Uma pestana de luar, debruada por um azul nocturno oceânico, aconchegou o sonho de Luís. Sonhou com viagens para além das estrelas da noite, acompanhadas com os mais sensíveis sons cósmicos, gestos viajantes. Acordou súbito com o veraneio sonido das cigarras. Pulou num suspiro e encontrou o seu avô Ricardo a pestanejar a madrugada na soleira da porta.
- Acabei de vir de outra galáxia – intergalacteou Luís!
- De onde? – espantou-se o avô Ricardo rasgando o cordão umbilical da sua
contemplação solitária.
- Não sei bem de onde, mas de longe, muito longe, acho que de um sonho
noutra galáxia! – desenhou o neto explorador de sonhos.
- Isso é sempre bom – assertou a experiência do avô Ricardo.
- Porquê? – inquiriu Luís com olhos brilhantes de descobridor nato.
- Porque é sempre bom colocarmo-nos em lugares que não conhecemos. Para,
perante esse desconhecido, continuarmos a descobrir quem somos.

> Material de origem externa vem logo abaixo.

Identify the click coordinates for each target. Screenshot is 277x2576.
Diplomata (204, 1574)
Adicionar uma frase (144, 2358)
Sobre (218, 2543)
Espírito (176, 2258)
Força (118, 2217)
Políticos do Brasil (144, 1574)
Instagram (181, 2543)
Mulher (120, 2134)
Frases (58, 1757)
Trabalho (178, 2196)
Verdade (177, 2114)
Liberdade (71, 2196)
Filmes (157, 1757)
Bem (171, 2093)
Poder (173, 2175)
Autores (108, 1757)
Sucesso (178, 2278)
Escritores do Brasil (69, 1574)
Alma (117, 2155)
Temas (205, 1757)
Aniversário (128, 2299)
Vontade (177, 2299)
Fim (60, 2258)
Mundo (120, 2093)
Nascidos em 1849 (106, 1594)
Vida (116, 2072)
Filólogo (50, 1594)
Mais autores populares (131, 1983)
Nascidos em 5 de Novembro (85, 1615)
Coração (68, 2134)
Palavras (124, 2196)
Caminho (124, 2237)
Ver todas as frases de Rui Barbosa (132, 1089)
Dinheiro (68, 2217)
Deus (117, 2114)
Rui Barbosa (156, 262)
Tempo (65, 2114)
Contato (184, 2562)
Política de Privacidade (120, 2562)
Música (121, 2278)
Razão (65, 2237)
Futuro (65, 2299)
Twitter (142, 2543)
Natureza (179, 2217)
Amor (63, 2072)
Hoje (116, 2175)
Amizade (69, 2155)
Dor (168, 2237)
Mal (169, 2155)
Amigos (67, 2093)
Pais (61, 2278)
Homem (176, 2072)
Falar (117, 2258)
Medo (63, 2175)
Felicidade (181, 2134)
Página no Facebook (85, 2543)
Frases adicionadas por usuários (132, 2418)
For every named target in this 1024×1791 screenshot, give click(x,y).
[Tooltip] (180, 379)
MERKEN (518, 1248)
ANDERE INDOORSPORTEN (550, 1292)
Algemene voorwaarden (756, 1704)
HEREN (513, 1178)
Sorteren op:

- Mas eu sei quem sou! – disse Luís, universo inteiro na barriga. – Tenho
dez anos, já sei ler, sei a tabuada dos dez e que o sistema solar não é o único
no universo!
- De facto sabes muito mais do que muita gente terráquea. Muito mais do que
toda essa gente que acredita que o nosso planeta é plano!
- Ah! Ah! Ah! – divertida gargalhada esférica. – Nunca brincaria com essas
pessoas tão limitadas! Não têm imaginação nenhuma! Não sabem ver para além do
horizonte!
- Tens, de facto, uma grande capacidade de sentir o que não podes ver com
os teus olhos! A tua imaginação é o mar ondulado do teu pensamento, o vento das
tuas descobertas! Falas de madrugada como se já vivesses para além dos teus
justos dez anos.
- Acho que não percebo bem o que me dizes, avô. Mas soa bem nesta noite
escura. Escura, mas com mais estrelas do que quando há Lua.
- Há sempre Lua, mas só um quarto com luar! – gravitou o avô Ricardo com
gesto orbital.
- Sempre estranhei este silêncio lunar, avô! Causa medo não vermos a Lua! –
disse Luís com um arrepio de maré alta.
- Não precisas de ter medo. Ela volta à volta da Terra há milhares de
milhões de anos. – afirmou astronómico o avô.
- Isso causa-me sempre espanto. De facto, é como dizes. Ainda não conheci
nenhum mês em que a Lua não nos desse de novo o seu luar depois do seu quarto
crescente. Não é assim, avô?
- Assim é. Mas olha: este mês de Agosto acontece algo não muito comum –
espicaça Ricardo, deslumbradamente.
- Então?! – aventura-se Luís para a descoberta.
- Há duas Luas Novas! – diz Ricardo pronunciando o céu.
- A mesma Lua Nova duas vezes num mês? – Diz Luís iluminando os olhos
divertidos.
- Sim. A primeira vez no dia 1, que já passou, a segunda vez mesmo no final
do mês, no dia 30 de Agosto. A esta segunda Lua Nova deu-se o nome de Lua
Negra!
- Lua Negra. Que nome soturno. Mas duas vezes Lua Nova no mesmo mês não é
algo muito comum, certo avô?
- É verdade. Mas também não é assim tão raro. Ocorre a cada dois ou três
anos. A Próxima Lua Negra ocorrerá em Abril de 2022 – disse o avô de memória astronómica.
- Ui!! Falta muito tempo até 2022! O melhor é ver agora esta Lua Negra! – gesticula
Luís entusiasmado.
- Como sabes, a Lua Nova não se vê e logo a Negra também não! – explicou assertivo
o avô.
- Mas está lá, não está? – questiona inquieto.
- Está. Talvez a consigamos pressentir. Mas a ausência de luar permite ver
mais estrelas no céu. Podemos com a Lua Negra contemplar a vastidão do universo
visível aos nossos olhos. Maravilhemo-nos.
António Piedade
Texto primeiramente publicado na imprensa regional.
3 comentários:
Felicidade é não sonhar.
Quem sai aos seus não degenera… E o Luís sai-se ao avô cuja postura me agrada pois disse ao neto que é bom colocarmo-nos no desconhecido para continuar a procurar quem somos. "Homem, conhece-te a ti mesmo". Talvez seja a chave de controle da desilusão do sonho não alcançado, que parece transparecer no comentário anterior.
Homem, conhece-te a ti mesmo, em ti mesmo, esse desconhecido...
A frase "Do real" não é uma escada cortada antes do céu, mas a conclusão de um rizoma universal. Lucidez e não desilusão, se conseguir olhar para lá do fundo.